[Records excerpted from a collection]
=== Begin Enclosure ===

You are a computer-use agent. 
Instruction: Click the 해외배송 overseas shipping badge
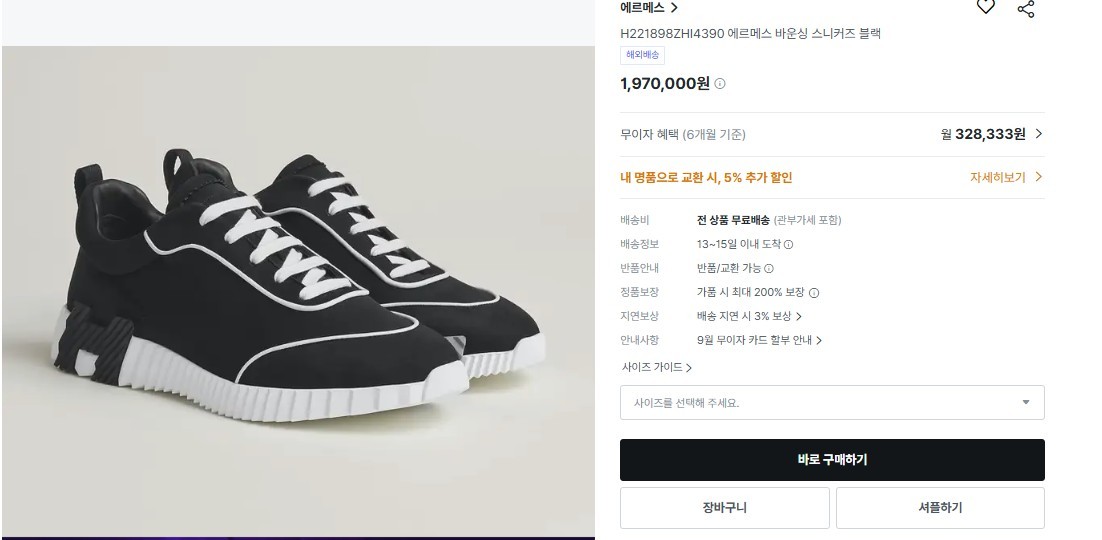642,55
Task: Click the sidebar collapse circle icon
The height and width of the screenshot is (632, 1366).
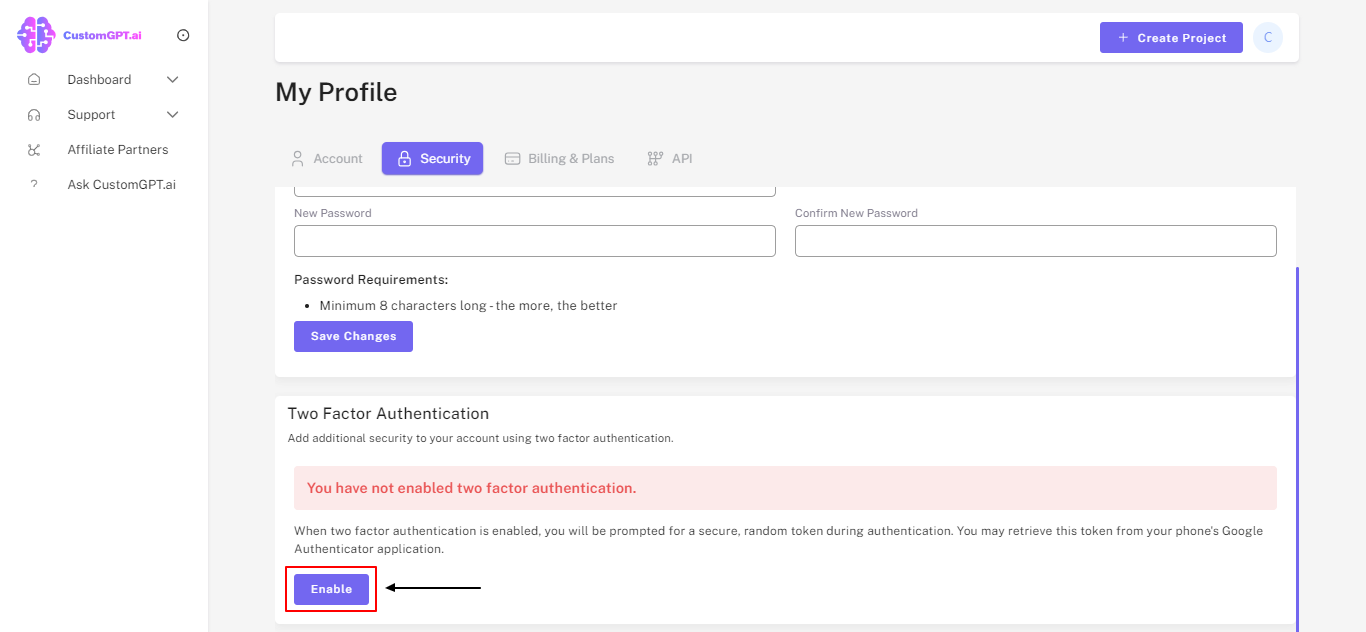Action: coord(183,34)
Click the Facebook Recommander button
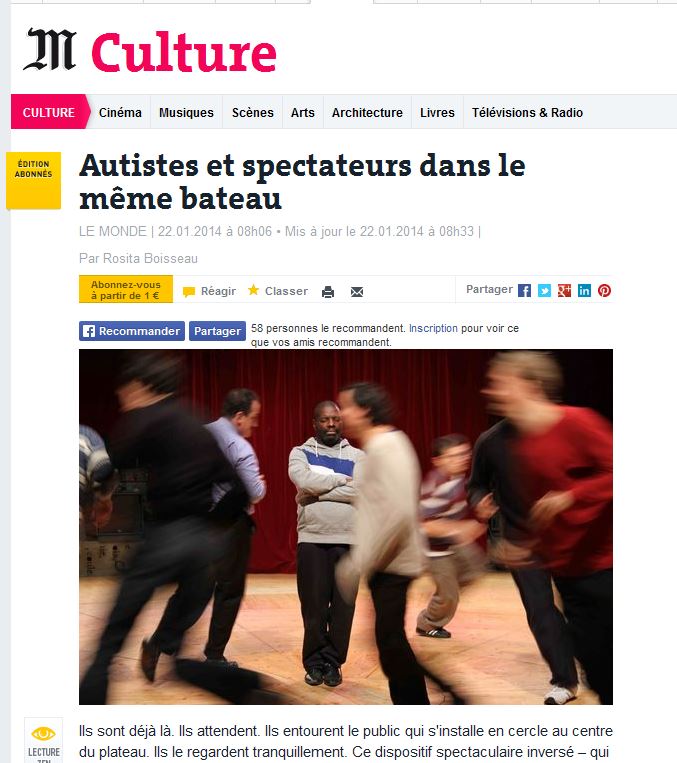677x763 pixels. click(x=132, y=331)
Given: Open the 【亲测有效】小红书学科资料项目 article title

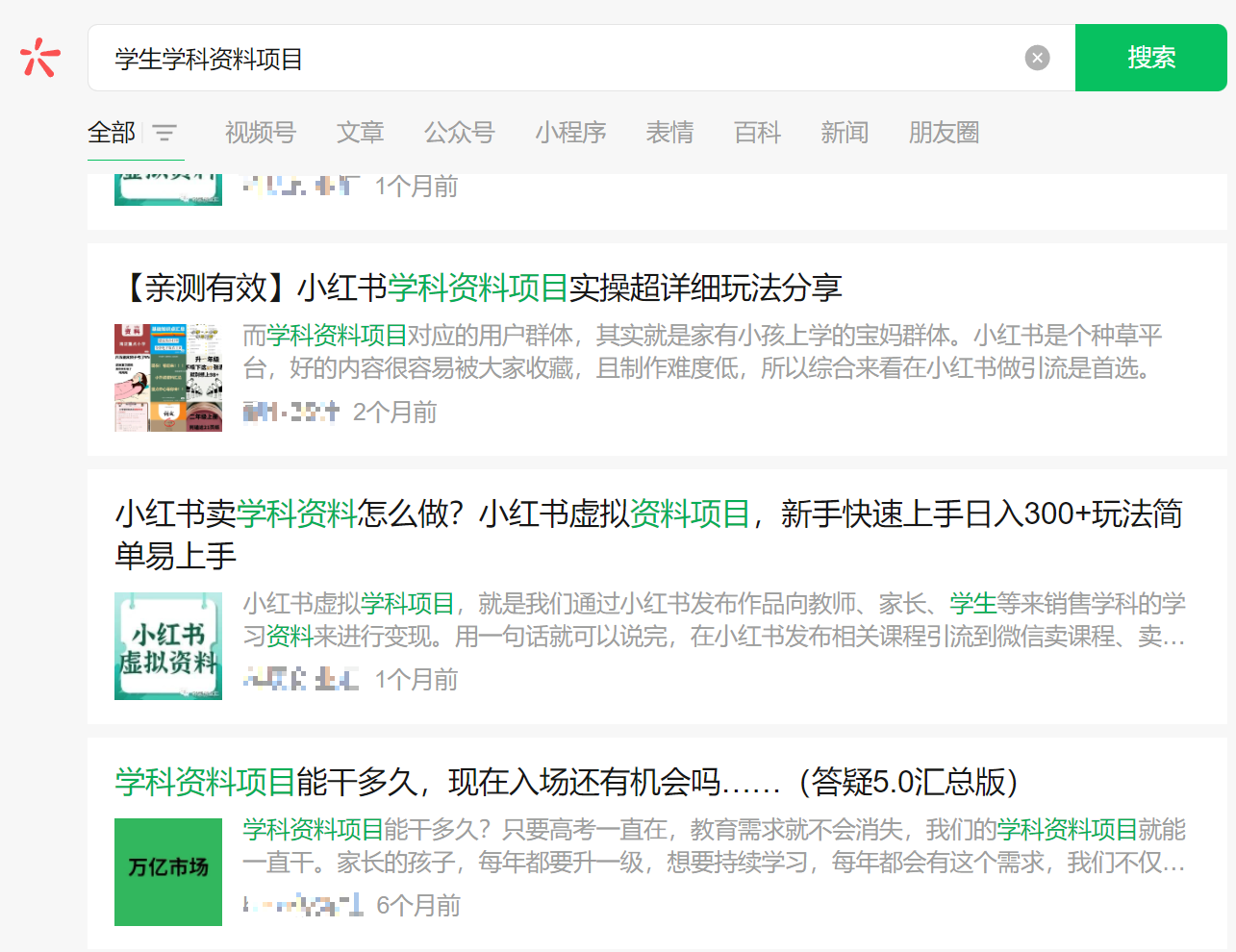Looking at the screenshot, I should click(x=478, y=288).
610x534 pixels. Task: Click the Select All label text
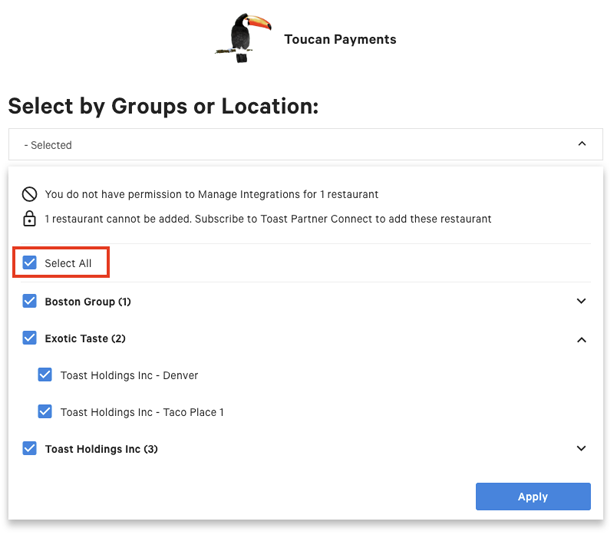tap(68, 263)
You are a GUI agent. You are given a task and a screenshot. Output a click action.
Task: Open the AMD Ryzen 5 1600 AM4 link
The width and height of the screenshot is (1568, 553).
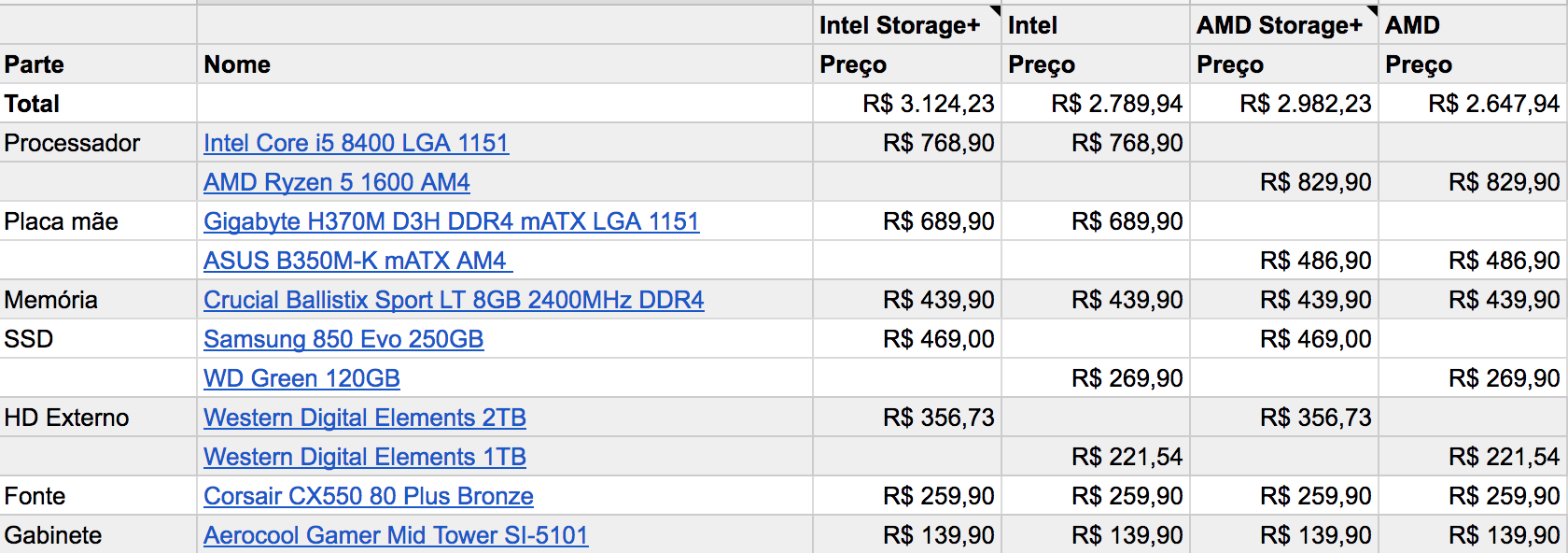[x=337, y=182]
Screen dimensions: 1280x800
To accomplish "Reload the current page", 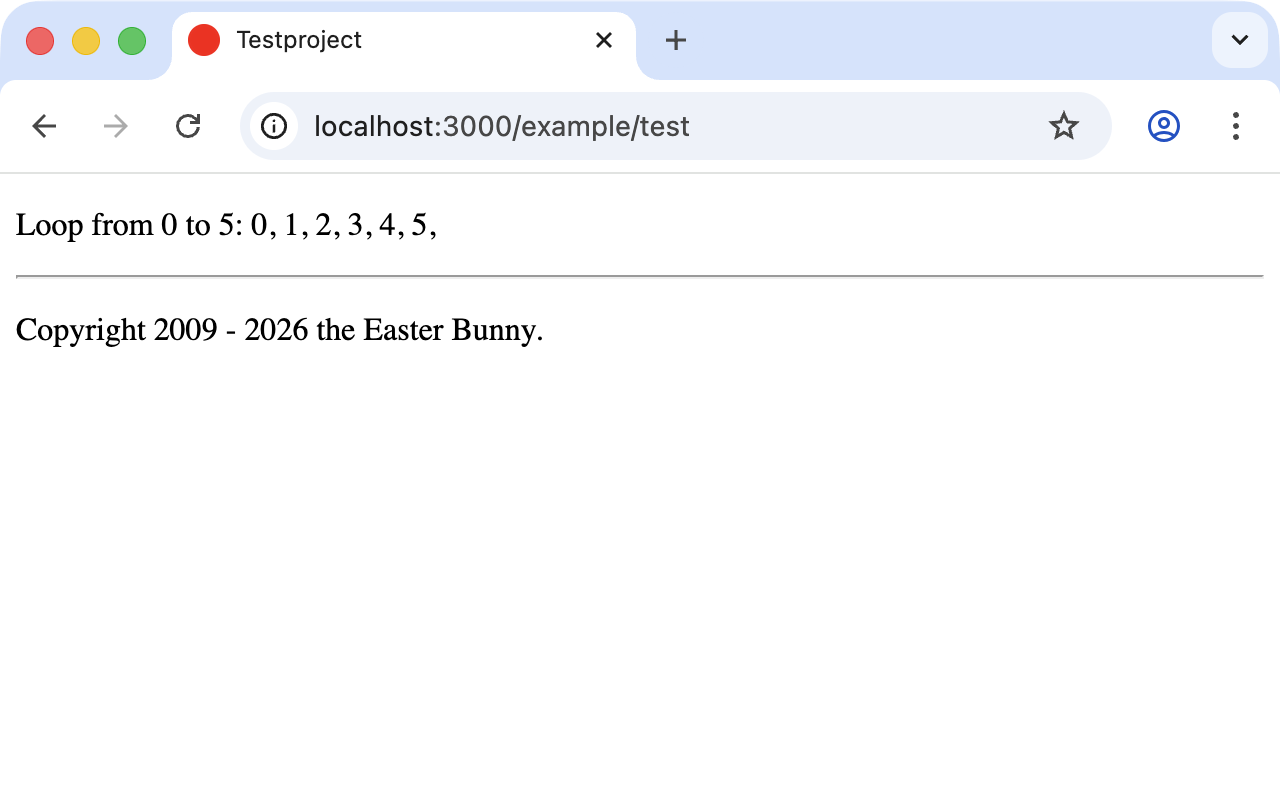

=== End Enclosure ===

Work instruction
An exact copy of the lines above from the one with "Given: Open the 【亲测有效】小红书学科资料项目 article title" up to and including the one with "Screen dimensions: 1280x800" is required; reproduce only those lines, omitting all pictures.

Solved exercise
Given: Open the 【亲测有效】小红书学科资料项目 article title

Looking at the screenshot, I should click(x=478, y=288).
610x534 pixels. Task: Click the Select All label text
tap(68, 263)
You are a GUI agent. You are given a task and a screenshot. Output a click action.
Task: Open the AMD Ryzen 5 1600 AM4 link
The width and height of the screenshot is (1568, 553).
[x=337, y=182]
Screen dimensions: 1280x800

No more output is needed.